_PASSAGE TO READ_.
◆ ◆ ◆ ◆ ◆ ◆ ◆

Why can't we trust ChatGPT?
Why can't we trust ChatGPT?
New research reveals that the AI models behind ChatGPT have exhibited extreme instability, which may affect future use and monetization
A study published by Berkeley and Stanford universities last week revealed instability in the outputs of GPT-4, the latest generative artificial intelligence model used by OpenAI's ChatGPT. The study highlighted significant changes in GPT-4's performance over a brief three-month period, particularly in relatively simple tasks. Notably, the model showed a dramatic decline in accuracy in identifying prime numbers, plummeting from 97.6% in March to a mere 2.4% in June. Surprisingly, the GPT-3.5 model, upon which the free public version runs, actually exhibited an improvement in this aspect.
OpenAI acknowledged the research and said it was aware of the reported regressions. Logan Kilpatrick, the company's head of developer relations, tweeted that their team was actively investigating the matter.
The study, available as an ArXiv preprint in mathematics and computer science, focused on the performance of both GPT-3.5 and GPT-4 in March and June. It came as a response to subjective complaints from users about a decrease in performance. Speculations emerged that OpenAI intentionally reduced GPT-4's capabilities to cut costs and increase profits or to manipulate results for political correctness. However, a company VP denied such claims, stating that newer versions are designed to be smarter than their predecessors, and issues might become more apparent with heavy usage.

◆ ◆ ◆ ◆ ◆ ◆ ◆

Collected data

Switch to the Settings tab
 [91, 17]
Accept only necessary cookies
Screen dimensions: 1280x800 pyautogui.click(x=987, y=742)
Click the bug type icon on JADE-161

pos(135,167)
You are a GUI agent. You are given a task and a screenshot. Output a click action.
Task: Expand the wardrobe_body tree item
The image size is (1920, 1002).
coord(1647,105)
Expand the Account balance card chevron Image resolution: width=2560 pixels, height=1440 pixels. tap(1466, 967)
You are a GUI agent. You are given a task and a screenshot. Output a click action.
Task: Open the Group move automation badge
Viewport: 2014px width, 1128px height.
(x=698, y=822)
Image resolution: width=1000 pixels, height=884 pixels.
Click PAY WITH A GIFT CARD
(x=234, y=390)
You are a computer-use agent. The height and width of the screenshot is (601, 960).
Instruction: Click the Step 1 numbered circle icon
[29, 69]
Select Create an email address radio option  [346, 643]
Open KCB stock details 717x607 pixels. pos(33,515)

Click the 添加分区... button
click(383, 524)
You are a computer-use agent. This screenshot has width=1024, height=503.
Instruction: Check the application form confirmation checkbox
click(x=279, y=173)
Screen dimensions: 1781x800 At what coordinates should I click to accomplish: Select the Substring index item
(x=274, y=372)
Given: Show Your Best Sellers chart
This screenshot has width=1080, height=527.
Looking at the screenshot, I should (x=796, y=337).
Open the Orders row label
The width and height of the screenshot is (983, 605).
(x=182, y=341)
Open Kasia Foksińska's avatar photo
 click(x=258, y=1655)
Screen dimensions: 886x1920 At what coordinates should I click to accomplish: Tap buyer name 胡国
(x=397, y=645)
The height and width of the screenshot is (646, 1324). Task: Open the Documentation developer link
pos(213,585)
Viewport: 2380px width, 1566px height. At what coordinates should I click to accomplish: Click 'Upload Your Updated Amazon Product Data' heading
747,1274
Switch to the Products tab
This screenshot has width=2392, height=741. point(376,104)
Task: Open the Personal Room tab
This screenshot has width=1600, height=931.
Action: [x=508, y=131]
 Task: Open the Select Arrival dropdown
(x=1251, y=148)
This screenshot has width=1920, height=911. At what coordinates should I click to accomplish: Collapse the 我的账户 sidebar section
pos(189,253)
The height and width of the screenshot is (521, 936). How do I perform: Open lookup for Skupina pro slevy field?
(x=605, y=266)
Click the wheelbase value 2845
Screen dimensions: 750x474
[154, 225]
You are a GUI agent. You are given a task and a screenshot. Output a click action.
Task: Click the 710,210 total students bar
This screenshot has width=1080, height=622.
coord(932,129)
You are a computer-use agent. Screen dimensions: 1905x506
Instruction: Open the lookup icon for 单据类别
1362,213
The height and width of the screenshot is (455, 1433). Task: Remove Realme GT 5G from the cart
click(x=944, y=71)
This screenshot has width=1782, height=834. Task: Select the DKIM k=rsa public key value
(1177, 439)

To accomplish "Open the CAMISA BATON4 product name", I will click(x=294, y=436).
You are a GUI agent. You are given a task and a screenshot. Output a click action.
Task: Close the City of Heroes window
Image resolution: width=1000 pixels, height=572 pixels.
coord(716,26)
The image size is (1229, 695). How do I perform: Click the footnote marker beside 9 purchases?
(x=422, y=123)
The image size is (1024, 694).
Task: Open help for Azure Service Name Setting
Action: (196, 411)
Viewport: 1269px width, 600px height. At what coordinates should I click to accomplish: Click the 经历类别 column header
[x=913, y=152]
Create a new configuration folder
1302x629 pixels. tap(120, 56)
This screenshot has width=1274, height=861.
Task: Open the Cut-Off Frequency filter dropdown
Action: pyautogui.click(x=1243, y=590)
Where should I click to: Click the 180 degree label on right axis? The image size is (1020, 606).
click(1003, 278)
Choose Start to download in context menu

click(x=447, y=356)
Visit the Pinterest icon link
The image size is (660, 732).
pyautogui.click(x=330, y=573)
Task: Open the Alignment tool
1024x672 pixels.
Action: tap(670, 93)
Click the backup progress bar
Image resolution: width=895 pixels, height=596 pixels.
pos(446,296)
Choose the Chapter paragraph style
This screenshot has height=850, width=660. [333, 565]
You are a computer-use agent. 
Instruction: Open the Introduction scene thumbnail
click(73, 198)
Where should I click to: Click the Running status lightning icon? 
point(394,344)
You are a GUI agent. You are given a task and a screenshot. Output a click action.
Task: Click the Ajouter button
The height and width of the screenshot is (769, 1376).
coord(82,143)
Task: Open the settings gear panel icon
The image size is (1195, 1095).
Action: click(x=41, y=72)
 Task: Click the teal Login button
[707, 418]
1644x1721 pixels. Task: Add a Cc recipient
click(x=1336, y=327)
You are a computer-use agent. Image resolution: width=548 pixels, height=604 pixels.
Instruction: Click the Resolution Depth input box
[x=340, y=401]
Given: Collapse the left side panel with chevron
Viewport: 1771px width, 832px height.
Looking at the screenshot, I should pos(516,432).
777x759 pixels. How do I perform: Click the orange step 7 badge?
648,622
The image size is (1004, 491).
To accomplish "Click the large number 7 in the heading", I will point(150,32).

◆ ◆ ◆ ◆ ◆ ◆ ◆

_EXERCISE 1_. Retype the passage of the ChatGPT article above from "OpenAI acknowledged the" up to and including "investigating the matter.".
_EXERCISE 2_. Continue the article about ChatGPT's instability, picking up after its final sentence.

_RESPONSE 1_.
OpenAI acknowledged the research and said it was aware of the reported regressions. Logan Kilpatrick, the company's head of developer relations, tweeted that their team was actively investigating the matter.

_RESPONSE 2_.
The study examined four parameters: mathematical problem-solving, answering sensitive questions, code creation, and visual thinking. The models showed significant variability in all of these aspects within less than three months. For instance, the older version of the model demonstrated improved accuracy in identifying prime numbers (from 7.4% in March to 86.8% in June) but still struggled with more complex code generation. Moreover, the newest GPT-4 version from June had only 10% of its generated code working according to instructions, whereas the March version had 50% executable code.
GPT-4 faced difficulties in answering consecutive questions accurately in June compared to March, while GPT-3.5 showed improvement. The length of answers from the younger model also decreased significantly from March to June, whereas GPT-3.5 provided answers that were 40% longer during the same period.
When faced with intentionally misleading questions, both models exhibited increased resistance. GPT-4 provided direct answers to such questions 21% of the time in March, but only 5% in June. Similarly, GPT-3.5 saw a decrease from 8% to 2% between March and June.
The study raised concerns about OpenAI's lack of transparency in updating and deploying their models. While updates and adjustments might address specific issues, they could also introduce greater variation in other areas. The researchers did not offer an explanation for the observed changes, but a separate study from the University of Oxford suggested that training models on internet-generated data and on what is essentially the mistakes they previously generated could ultimately lead to incoherence.
Despite some misunderstandings and reservations about the study, critics and supporters alike agree that there is a fundamental problem with OpenAI's approach to deploying and updating its models. The lack of transparency and open-source code hinders the ability to provide reliable software on a platform that undergoes undocumented changes. OpenAI and its major investor, Microsoft, are currently seeking profit models for these products, with Microsoft recently announcing a subscription plan for access to generative AI products within its Office tools, while OpenAI is planning to sell access to models and allow companies to build their own applications on top of them.